Understanding the Origins of Bias in Word Embeddings
Brunet, Marc-Etienne, Alkalay-Houlihan, Colleen, Anderson, Ashton, Zemel, Richard
The power of machine learning systems not only promises great technical progress, but risks societal harm. As a recent example, researchers have shown that popular word embedding algorithms exhibit stereotypical biases, such as gender bias. The widespread use of these algorithms in machine learning systems, from automated translation services to curriculum vitae scanners, can amplify stereotypes in important contexts. Although methods have been developed to measure these biases and alter word embeddings to mitigate their biased representations, there is a lack of understanding in how word embedding bias depends on the training data. In this work, we develop a technique for understanding the origins of bias in word embeddings.

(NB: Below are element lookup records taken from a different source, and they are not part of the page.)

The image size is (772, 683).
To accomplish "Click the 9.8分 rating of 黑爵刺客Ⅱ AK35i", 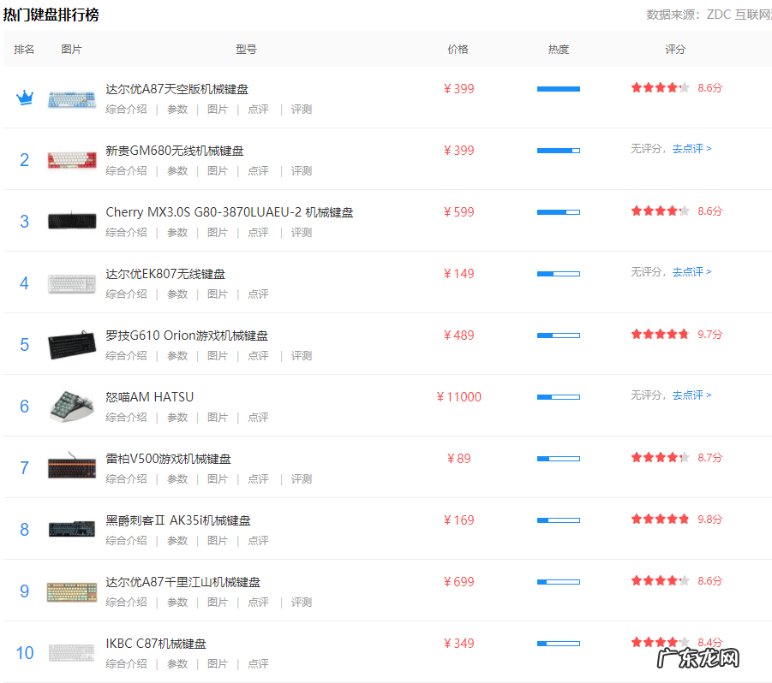I will 710,519.
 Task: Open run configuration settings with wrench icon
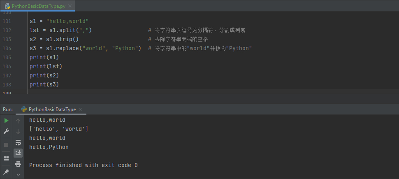[6, 131]
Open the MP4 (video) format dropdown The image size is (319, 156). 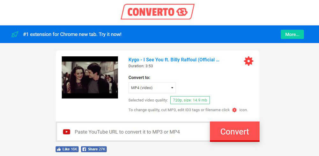pyautogui.click(x=152, y=88)
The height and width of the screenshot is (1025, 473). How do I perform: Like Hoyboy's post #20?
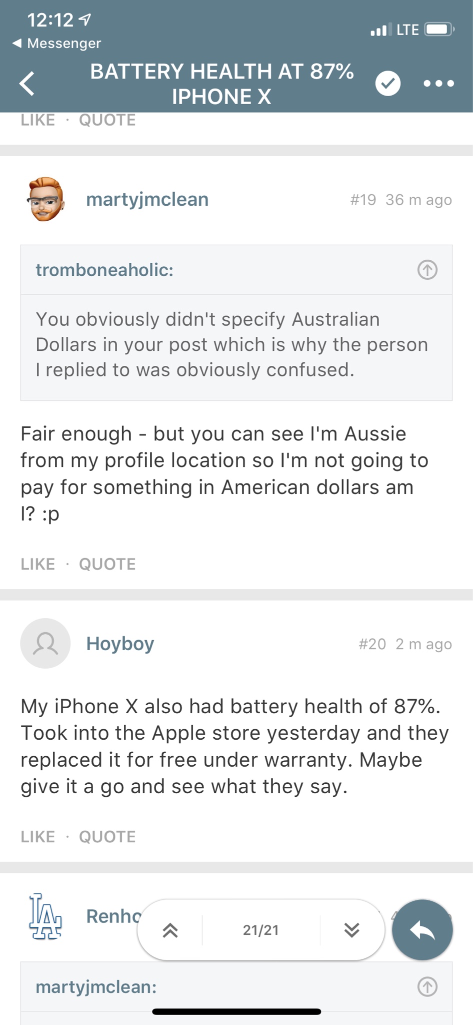click(x=38, y=836)
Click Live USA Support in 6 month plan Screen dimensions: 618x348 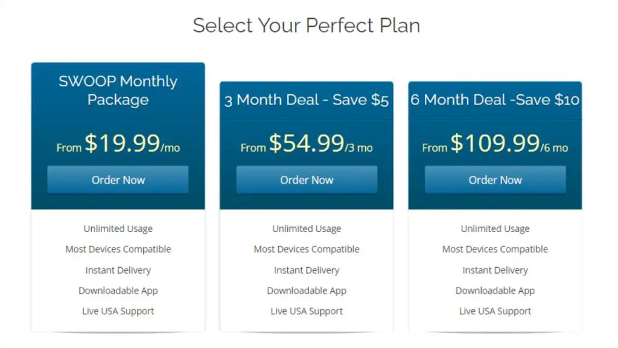point(495,311)
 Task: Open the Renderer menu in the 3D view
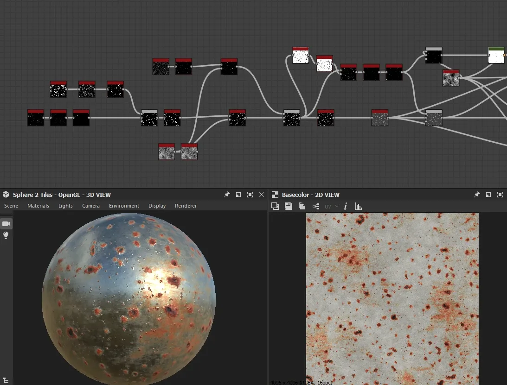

Given a word embedding trained on a corpus, our method identifies how perturbing the corpus will affect the bias of the resulting embedding. This can be used to trace the origins of word embedding bias back to the original training documents. Using our method, one can investigate trends in the bias of the underlying corpus and identify subsets of documents whose removal would most reduce bias. We demonstrate our techniques on both a New York Times and Wikipedia corpus and find that our influence function-based approximations are extremely accurate.